> _What to produce_
For the entries below, repeat exactly each line starting with the one that contains "Open the ISO-25 dimension style dropdown" and going on through the one that contains "This screenshot has width=630, height=340.", and no others.

> _Data listing_
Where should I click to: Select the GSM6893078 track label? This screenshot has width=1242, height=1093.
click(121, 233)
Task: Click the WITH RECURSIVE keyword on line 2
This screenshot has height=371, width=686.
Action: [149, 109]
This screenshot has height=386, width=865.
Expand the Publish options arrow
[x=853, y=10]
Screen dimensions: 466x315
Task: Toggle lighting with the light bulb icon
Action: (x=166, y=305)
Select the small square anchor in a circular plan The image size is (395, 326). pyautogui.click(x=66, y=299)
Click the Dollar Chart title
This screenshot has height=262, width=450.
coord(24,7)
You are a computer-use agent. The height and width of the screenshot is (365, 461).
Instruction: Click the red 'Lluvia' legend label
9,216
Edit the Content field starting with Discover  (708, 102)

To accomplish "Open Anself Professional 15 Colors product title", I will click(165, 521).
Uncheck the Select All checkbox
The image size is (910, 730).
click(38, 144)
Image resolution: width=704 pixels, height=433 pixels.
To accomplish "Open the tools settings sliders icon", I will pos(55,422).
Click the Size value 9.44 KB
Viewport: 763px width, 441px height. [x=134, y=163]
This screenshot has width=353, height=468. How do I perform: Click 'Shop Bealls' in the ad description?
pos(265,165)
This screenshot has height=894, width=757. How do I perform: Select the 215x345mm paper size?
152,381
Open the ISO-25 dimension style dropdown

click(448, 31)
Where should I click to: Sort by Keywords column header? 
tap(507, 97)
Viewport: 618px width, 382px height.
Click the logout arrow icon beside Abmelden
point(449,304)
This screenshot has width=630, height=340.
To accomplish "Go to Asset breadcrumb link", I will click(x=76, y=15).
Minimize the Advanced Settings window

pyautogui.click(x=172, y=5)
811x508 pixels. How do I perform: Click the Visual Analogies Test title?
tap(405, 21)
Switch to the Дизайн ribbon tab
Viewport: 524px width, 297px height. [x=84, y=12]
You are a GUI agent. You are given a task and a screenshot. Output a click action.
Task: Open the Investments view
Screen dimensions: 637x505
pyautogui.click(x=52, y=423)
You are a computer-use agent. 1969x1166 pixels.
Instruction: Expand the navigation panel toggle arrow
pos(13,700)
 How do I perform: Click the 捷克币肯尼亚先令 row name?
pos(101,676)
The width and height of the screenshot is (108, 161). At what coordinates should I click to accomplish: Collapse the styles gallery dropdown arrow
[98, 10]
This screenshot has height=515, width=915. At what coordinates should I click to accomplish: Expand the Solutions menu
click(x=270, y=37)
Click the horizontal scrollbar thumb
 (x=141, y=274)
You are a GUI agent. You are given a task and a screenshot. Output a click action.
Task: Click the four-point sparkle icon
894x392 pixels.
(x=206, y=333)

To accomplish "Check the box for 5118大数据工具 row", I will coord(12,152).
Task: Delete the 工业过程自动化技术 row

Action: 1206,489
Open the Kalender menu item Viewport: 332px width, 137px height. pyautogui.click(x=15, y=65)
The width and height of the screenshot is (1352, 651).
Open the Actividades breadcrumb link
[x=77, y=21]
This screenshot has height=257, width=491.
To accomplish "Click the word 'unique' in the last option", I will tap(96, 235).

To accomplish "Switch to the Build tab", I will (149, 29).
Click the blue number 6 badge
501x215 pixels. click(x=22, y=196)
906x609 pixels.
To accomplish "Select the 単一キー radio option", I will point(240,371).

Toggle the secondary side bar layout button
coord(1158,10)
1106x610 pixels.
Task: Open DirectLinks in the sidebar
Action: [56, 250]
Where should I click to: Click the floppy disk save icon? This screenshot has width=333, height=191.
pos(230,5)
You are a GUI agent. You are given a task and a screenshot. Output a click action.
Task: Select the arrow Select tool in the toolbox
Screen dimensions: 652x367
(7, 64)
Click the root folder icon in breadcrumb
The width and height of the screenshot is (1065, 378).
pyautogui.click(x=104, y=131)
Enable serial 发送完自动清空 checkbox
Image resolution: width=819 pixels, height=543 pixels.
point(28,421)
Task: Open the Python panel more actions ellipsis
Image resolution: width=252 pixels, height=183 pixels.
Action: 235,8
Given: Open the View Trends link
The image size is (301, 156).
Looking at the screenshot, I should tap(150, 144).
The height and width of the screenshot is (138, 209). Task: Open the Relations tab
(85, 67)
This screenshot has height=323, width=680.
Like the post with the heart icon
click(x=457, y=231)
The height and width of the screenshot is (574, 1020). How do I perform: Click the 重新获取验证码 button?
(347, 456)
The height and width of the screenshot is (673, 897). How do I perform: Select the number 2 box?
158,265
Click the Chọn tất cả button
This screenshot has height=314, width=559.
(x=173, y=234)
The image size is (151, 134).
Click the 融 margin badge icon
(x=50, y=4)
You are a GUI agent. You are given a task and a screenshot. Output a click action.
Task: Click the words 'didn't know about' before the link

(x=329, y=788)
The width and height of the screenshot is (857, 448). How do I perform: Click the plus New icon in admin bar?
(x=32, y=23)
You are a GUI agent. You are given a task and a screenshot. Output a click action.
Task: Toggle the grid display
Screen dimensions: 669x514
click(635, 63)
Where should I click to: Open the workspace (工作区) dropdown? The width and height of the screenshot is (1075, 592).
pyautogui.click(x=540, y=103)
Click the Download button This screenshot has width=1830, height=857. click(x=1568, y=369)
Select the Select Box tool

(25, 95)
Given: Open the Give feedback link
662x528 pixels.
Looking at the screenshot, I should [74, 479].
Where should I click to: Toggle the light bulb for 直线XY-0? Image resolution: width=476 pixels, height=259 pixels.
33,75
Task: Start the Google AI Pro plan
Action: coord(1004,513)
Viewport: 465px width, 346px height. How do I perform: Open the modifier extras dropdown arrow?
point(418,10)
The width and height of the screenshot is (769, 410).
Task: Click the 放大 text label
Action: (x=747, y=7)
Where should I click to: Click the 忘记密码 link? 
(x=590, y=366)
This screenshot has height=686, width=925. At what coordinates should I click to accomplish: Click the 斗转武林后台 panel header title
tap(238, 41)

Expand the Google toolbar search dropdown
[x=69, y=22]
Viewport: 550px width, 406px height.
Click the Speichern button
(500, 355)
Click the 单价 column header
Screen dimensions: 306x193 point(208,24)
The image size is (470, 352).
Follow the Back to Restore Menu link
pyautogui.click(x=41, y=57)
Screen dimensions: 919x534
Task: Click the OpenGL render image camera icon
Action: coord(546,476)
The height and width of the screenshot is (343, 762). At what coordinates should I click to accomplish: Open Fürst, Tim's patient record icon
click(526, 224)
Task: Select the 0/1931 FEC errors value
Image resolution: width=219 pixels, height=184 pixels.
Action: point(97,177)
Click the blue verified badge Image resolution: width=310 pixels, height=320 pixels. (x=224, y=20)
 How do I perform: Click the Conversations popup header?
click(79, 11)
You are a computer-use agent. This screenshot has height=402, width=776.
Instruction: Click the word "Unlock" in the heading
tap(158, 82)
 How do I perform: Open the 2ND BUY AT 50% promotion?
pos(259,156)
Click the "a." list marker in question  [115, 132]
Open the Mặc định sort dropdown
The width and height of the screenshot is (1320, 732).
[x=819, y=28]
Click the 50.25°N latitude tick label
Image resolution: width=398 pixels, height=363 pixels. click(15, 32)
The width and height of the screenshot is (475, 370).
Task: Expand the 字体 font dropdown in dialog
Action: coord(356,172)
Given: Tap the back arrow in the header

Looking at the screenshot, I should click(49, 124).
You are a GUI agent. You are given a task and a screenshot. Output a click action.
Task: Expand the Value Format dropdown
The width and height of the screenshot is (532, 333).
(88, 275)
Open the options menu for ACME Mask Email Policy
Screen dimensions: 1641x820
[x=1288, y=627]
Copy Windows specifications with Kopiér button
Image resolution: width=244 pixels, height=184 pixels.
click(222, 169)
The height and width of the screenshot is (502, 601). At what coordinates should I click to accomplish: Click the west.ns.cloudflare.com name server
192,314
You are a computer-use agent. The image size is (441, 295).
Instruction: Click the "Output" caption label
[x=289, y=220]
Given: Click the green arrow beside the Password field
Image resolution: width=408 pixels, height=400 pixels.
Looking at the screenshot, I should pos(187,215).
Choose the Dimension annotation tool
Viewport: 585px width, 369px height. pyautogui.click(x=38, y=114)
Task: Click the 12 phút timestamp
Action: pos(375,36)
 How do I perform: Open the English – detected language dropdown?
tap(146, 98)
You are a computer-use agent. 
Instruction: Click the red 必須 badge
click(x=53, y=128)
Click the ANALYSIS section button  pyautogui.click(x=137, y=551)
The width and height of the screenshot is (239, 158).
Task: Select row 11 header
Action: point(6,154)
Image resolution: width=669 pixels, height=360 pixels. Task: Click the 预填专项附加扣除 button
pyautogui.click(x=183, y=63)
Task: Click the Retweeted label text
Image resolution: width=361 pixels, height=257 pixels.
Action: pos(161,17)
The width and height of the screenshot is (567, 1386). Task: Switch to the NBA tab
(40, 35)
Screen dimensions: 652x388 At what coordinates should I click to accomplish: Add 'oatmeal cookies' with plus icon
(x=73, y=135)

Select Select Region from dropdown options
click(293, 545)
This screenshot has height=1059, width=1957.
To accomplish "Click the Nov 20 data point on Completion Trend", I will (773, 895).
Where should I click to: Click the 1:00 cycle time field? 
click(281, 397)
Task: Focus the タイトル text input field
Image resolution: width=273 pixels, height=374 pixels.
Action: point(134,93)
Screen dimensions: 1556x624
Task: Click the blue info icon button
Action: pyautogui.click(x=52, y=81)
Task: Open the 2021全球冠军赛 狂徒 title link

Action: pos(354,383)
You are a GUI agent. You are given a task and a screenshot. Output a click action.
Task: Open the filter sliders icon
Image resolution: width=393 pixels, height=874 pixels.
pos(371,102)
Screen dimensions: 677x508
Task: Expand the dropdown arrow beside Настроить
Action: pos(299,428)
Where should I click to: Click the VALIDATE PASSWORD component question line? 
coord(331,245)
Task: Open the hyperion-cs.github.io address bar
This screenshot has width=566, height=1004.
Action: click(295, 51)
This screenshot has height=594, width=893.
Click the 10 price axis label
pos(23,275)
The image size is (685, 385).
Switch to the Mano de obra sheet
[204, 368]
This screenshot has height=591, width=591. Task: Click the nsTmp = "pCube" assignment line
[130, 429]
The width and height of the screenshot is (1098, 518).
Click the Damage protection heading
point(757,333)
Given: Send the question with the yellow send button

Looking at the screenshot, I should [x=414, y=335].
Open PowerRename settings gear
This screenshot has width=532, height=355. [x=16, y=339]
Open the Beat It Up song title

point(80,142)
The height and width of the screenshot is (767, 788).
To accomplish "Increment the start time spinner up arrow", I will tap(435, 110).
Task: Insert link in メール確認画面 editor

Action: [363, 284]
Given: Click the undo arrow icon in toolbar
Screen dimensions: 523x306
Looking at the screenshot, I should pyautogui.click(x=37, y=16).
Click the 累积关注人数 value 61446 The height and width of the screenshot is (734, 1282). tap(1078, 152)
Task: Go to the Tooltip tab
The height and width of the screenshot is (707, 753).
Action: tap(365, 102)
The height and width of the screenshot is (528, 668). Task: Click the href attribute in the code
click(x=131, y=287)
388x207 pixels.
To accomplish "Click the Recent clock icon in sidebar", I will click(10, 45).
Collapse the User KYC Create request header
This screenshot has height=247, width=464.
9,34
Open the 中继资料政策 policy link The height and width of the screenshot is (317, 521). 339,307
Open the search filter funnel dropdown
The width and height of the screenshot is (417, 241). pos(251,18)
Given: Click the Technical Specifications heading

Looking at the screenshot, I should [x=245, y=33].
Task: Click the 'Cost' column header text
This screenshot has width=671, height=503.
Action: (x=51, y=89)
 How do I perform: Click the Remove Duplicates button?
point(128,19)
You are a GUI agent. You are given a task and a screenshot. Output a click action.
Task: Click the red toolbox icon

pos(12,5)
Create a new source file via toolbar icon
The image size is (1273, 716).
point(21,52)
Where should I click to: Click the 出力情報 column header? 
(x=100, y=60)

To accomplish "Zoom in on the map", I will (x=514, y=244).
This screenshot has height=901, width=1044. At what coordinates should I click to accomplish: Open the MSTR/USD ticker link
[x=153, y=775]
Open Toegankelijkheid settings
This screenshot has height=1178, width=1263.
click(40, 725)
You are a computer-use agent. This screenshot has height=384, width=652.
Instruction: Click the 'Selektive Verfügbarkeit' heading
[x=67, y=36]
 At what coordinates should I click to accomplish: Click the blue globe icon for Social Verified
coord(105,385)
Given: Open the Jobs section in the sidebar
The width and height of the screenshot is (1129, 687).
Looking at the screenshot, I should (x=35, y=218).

> _Task answer_
Open the ISO-25 dimension style dropdown

click(448, 31)
Where should I click to: Sort by Keywords column header? 
tap(507, 97)
Viewport: 618px width, 382px height.
Click the logout arrow icon beside Abmelden
point(449,304)
This screenshot has width=630, height=340.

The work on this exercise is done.